▸ **Task objective**:
Reproduce word for word the lines of the listing below, starting at the line that contains "The width and" and ending at the end of the listing, leaving the pictures out of your answer.

____

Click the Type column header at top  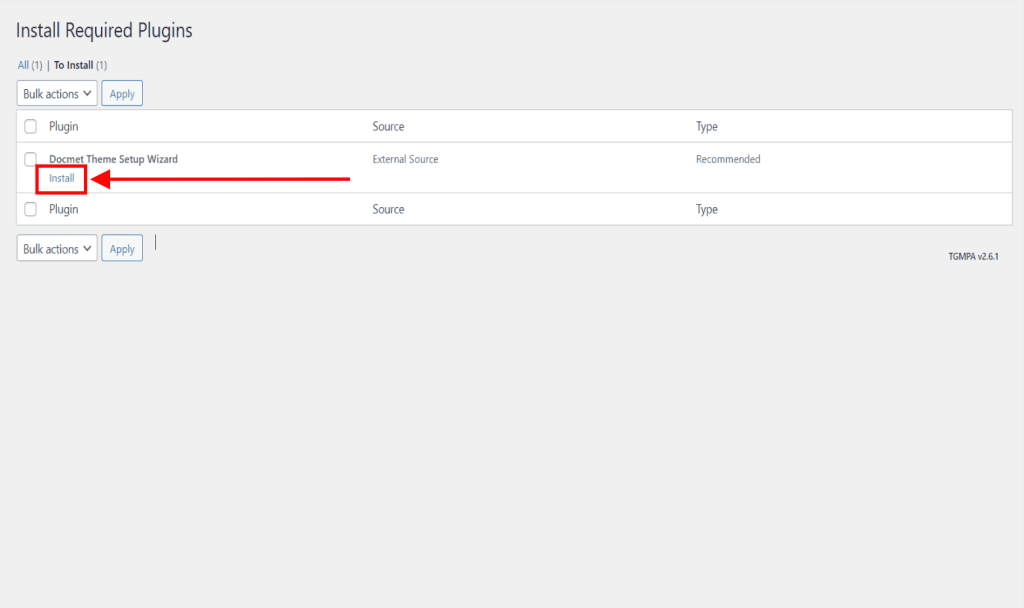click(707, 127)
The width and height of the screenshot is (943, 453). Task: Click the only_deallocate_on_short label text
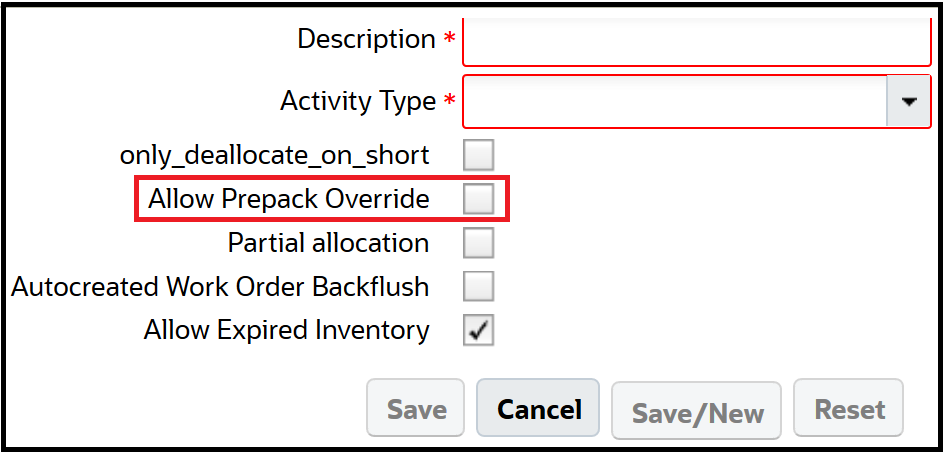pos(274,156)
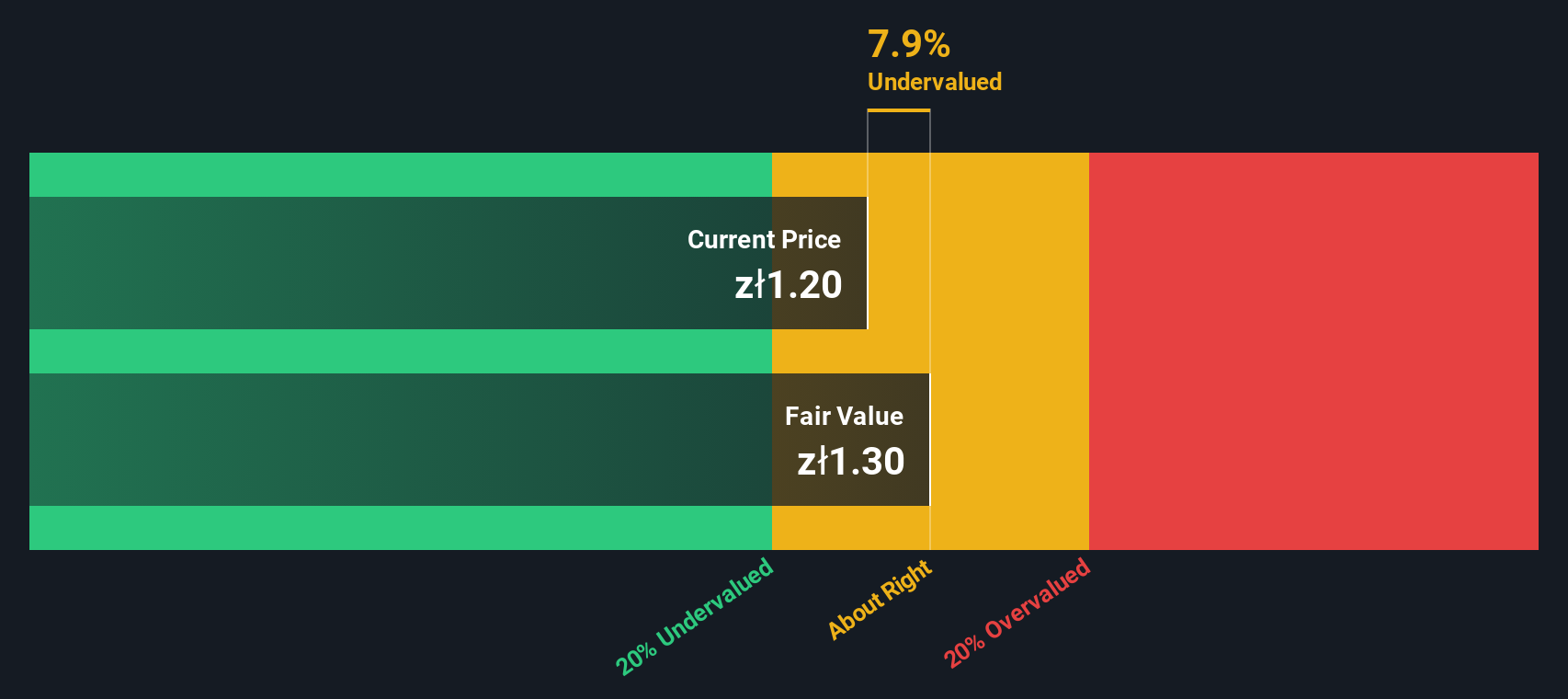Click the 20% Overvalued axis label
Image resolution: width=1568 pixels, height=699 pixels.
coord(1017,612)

____

▸ **Worked answer**:
The width and height of the screenshot is (943, 453). Task: Click the only_deallocate_on_short label text
pos(274,156)
Click the 20% Overvalued axis label
Image resolution: width=1568 pixels, height=699 pixels.
coord(1017,612)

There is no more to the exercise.